DBSCAN has two parameters: the minimum number of data points to form a dense region (
minPts) and ε (
epsilon) that represents the maximum distance, expressed in units of the feature space, between two data points for one to be considered as in the neighborhood of the other. According to the literature, the number of dimensions (
dim) of a dataset can be used to determine the hyperparameter
minPts value. In many cases of a two-dimensional dataset, this can be kept at the default value of
minPts = 4 [
28], while in cases of large and high-dimensional datasets it can be set up
minPts = 2*
dim [
33]. In some studies, a single absolute value is not suitable, so they have set it up based on a percentage of the data point ownership [
34], using a heuristic approach based on the size of the dataset [
35] or perform its value estimation using an objective function [
36]. In general, larger values of
minPts are considered more robust to noise and produce more significant clusters. However, it is sought to represent the multiple visits made by a user to the same place with one single data point while places visited just once have to be kept, so non-data points should be classified as noise. The ε hyperparameter that represents the maximum distance of the search radius must be set up with the smallest possible value. This hyperparameter has also been tuned in many studies using the k-NN distance (i.e., 25 to 550 m) or considering the application domain and knowledge of the study area [
33,
36,
37].
The algorithm starts by selecting a random data point p from the dataset D. Then, it looks for data points in the ε-neighborhood of p. If there are at least minPts data points (including it), p is marked as a core point representing the start of a cluster and all data points within its ε-neighborhood are added to its cluster. Otherwise, the data point p is labeled as noise; however, p might later be part of the ε-neighborhood of another core point and hence be made part of a cluster. The algorithm then visits each data point of the new cluster to perform the same task. If a point q from ε-neighborhood of p is a core point, these data points are said to be directly density connected and reachable from each other. The network made by these density-connected data points is considered a cluster. The algorithm searches recursively through the density connections from core points. It stops when a data point is reachable from a core point, but it is not a core point. This data point is considered a border point.
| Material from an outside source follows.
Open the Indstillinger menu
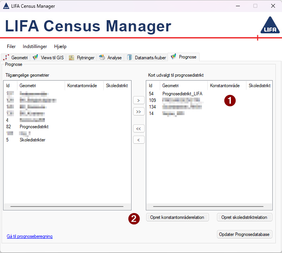282x253 pixels. tap(35, 46)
Then, the algorithm continues by selecting an unvisited data point to repeat the process.
In DBSCAN, the default distance metric used for neighborhood computation is the Euclidean distance between two data points (Equation (
3)). This is defined as follows:
where
i = (
,
, …,
xin) and
j = (
,
, …,
xjn) represent two data points described by
n numeric attributes. Once DBSCAN is evaluated with the data points of a tourist, for each resulting cluster, its centermost data point is extracted, and the “stay time” feature is updated with the average of “stay time” from the data points in the cluster. This feature will be used during the data-driven characterization stage. This procedure is applied for every (non-filtered) tourist in the dataset to generate a new dataset made of the extracted centermost points.
Then, the
Ordering Points To Identify the Clustering Structure (OPTICS) [
30] is used to assign cluster membership over the reduced dataset. OPTICS was selected because of its capability to find clusters of varying density. This algorithm uses the same parameters as DBSCAN. However, the only mandatory hyperparameter is the
minPts. The search radius (ε) around a data point is optional. It is not fixed and increases while there are not at least
minPts data points within which allow OPTICS to identify regions with different density. High density regions will have a small ε while low density regions will have a large ε. Therefore, ε is used to restrict the number of data points considered in the neighborhood search to reduce the computational complexity.
The smallest distance away from a data point that includes
minPts other data points is called the core distance (Equation (
5)). The distance between a core point
p and a core point
q within its ε, which cannot be less than the
core distance, is the
rechability-distance (Equation (
5)). The core-distance and
reachability-distance were defined in OPTICS [
30] as:
where
minPts-dist(
p) is the distance to the
minPts nearest neighbor of
p,
is the cardinality of a subset of the dataset
D contained in the ε-neighborhood of a data point
p,
is the ε-neighborhood of a data point
q, and
dist(
q,
p) is the Euclidean distance between
p and
q.
The algorithm starts visiting each data point of the dataset to identify and mark core points. For each point, some computations are performed. First, the core distance and the reachability distance are computed. Second, the reachability score that is defined as the larger of its core distance or its smallest reachability distance is computed. Finally, the sequence of data points that the algorithm is going to visit next is updated based on the reachability distance to the current data point. This means that the next core point to visit is the one with the smallest reachability distance with respect to the current point. Once the algorithm visits all the points, it returns both the order in which each data point was visited and the reachability score of each case.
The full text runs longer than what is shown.